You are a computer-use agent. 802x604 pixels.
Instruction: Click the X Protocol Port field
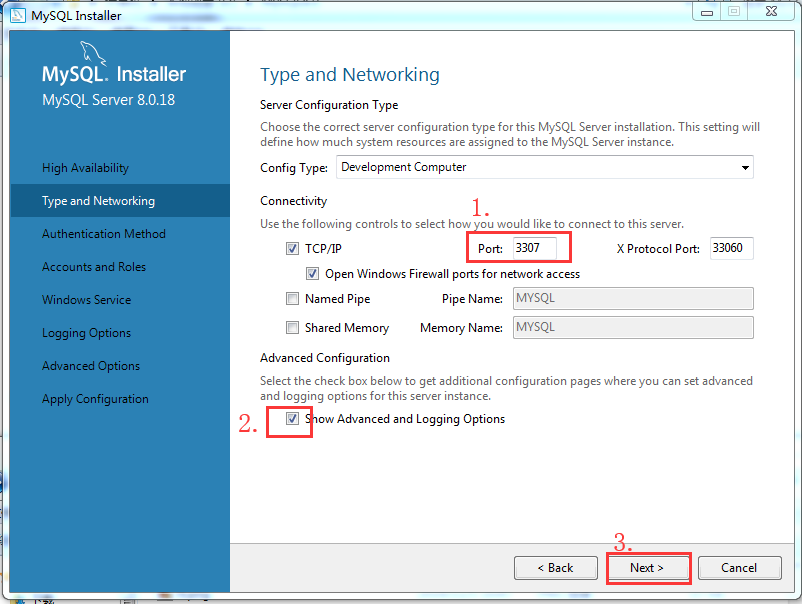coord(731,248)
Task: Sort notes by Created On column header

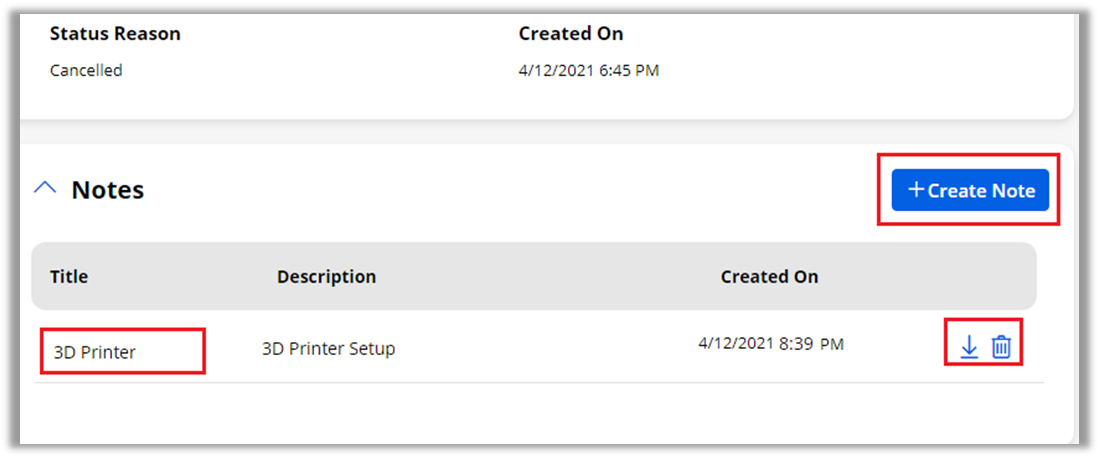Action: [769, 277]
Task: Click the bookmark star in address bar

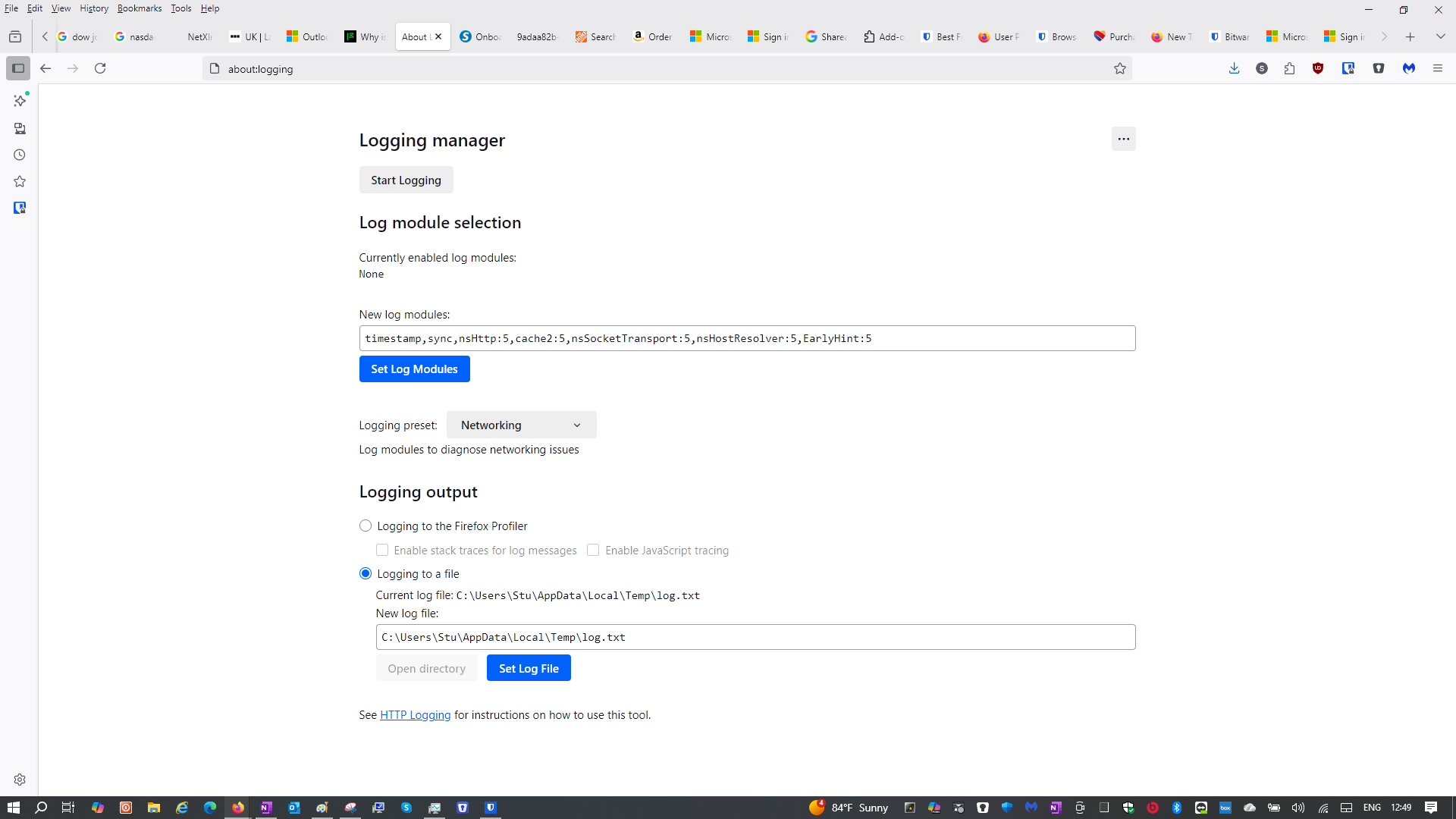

####################

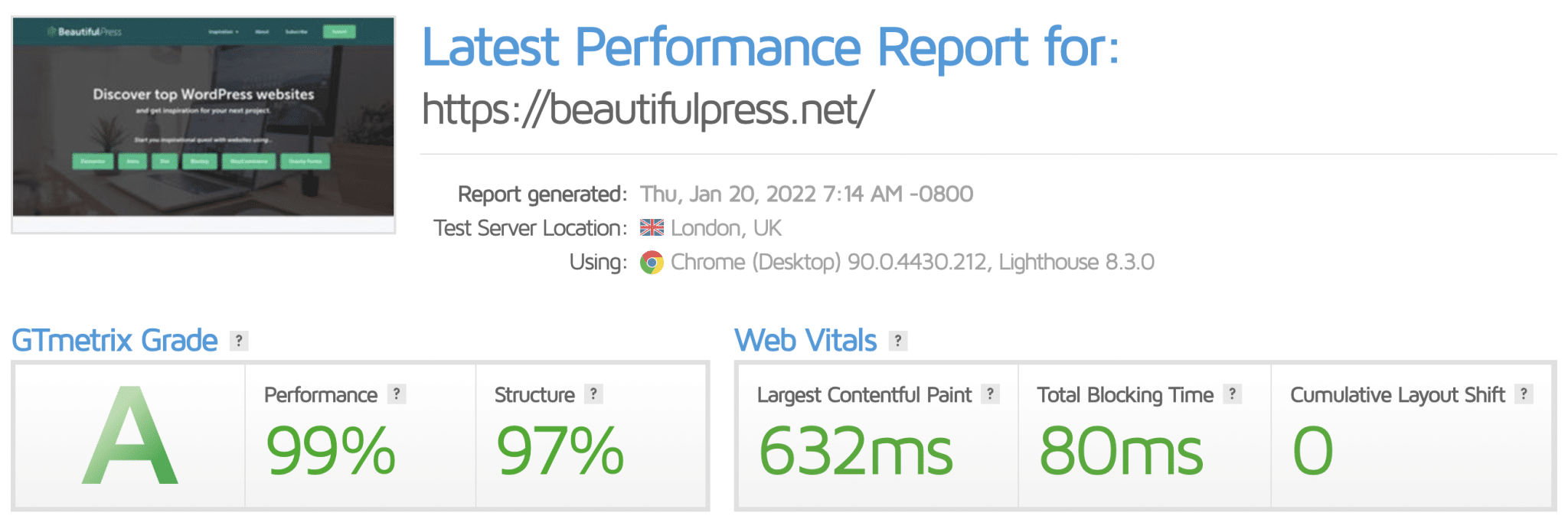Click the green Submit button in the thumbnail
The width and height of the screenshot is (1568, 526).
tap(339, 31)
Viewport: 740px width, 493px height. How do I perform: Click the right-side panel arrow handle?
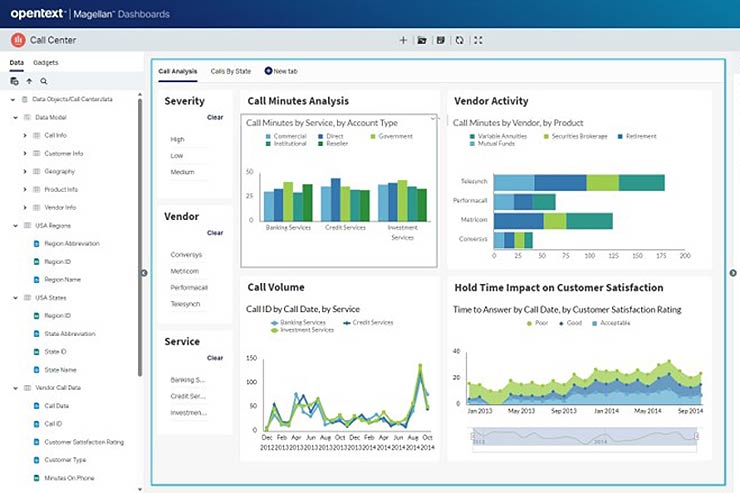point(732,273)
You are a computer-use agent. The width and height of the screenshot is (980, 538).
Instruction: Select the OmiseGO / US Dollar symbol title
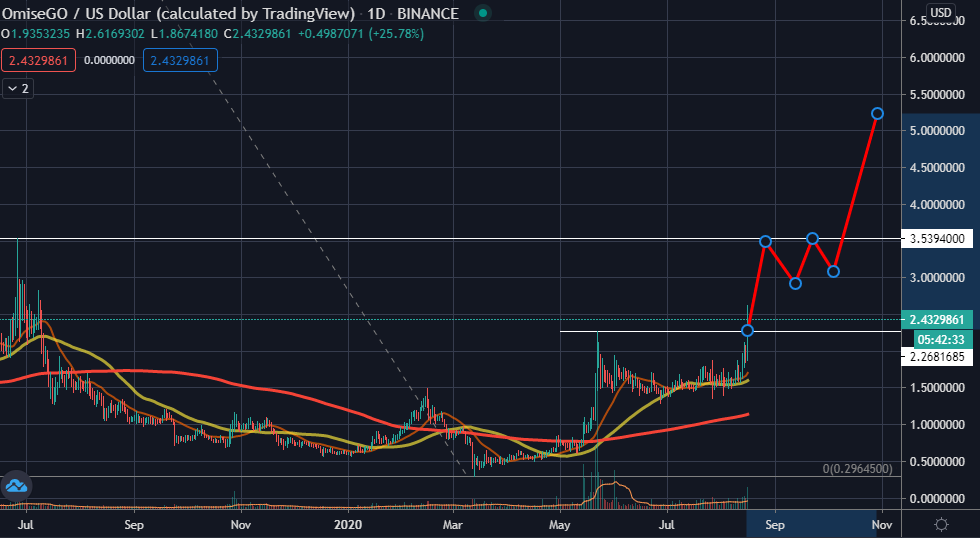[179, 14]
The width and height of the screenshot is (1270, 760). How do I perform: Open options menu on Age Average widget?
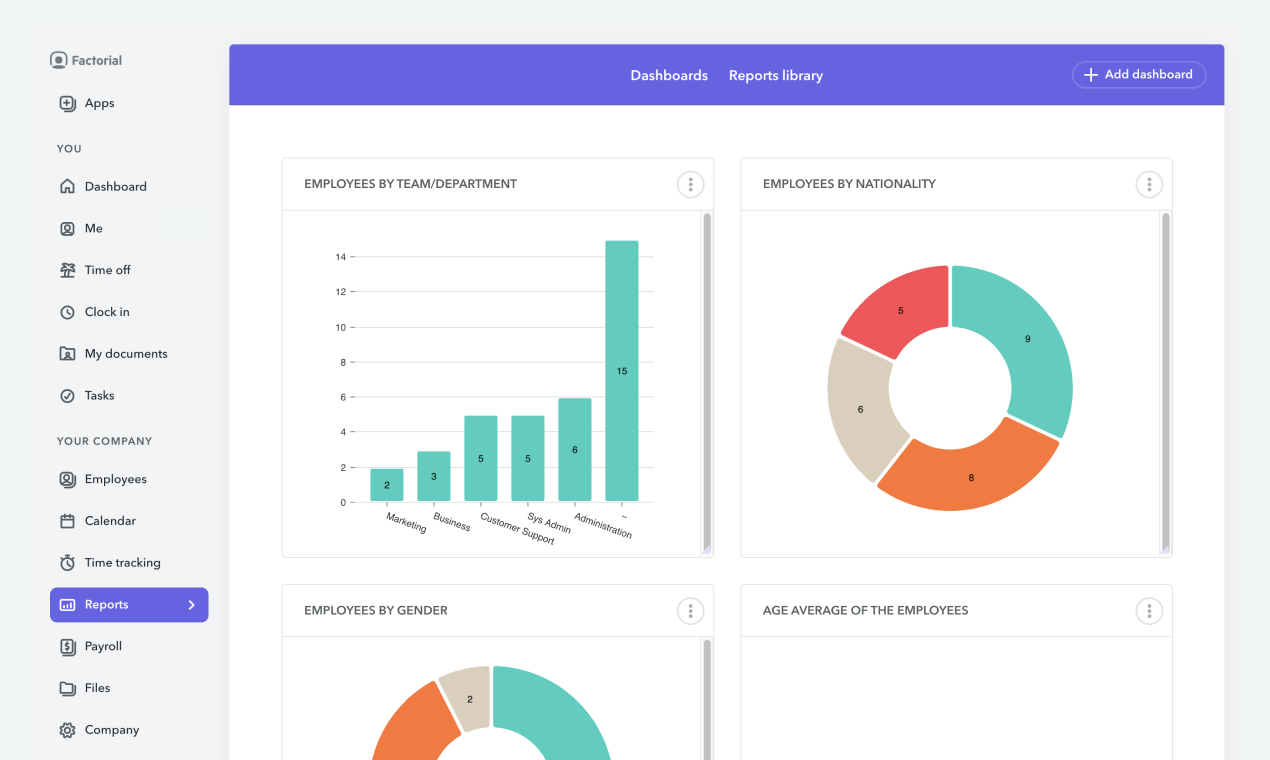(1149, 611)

####################

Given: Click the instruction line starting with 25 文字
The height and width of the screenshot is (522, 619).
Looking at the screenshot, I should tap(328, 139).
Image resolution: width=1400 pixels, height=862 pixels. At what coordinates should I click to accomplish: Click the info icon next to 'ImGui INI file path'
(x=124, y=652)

####################

WRITTEN INSTRUCTION:
Starting at the line that contains "Given: Click the" and ending after the line that contains "(x=124, y=652)", render those lines of the entries above as a numbered list. Omit any blank lines.

WORKED ANSWER:
1. Given: Click the instruction line starting with 25 文字
2. The height and width of the screenshot is (522, 619).
3. Looking at the screenshot, I should tap(328, 139).
4. Image resolution: width=1400 pixels, height=862 pixels. At what coordinates should I click to accomplish: Click the info icon next to 'ImGui INI file path'
5. (x=124, y=652)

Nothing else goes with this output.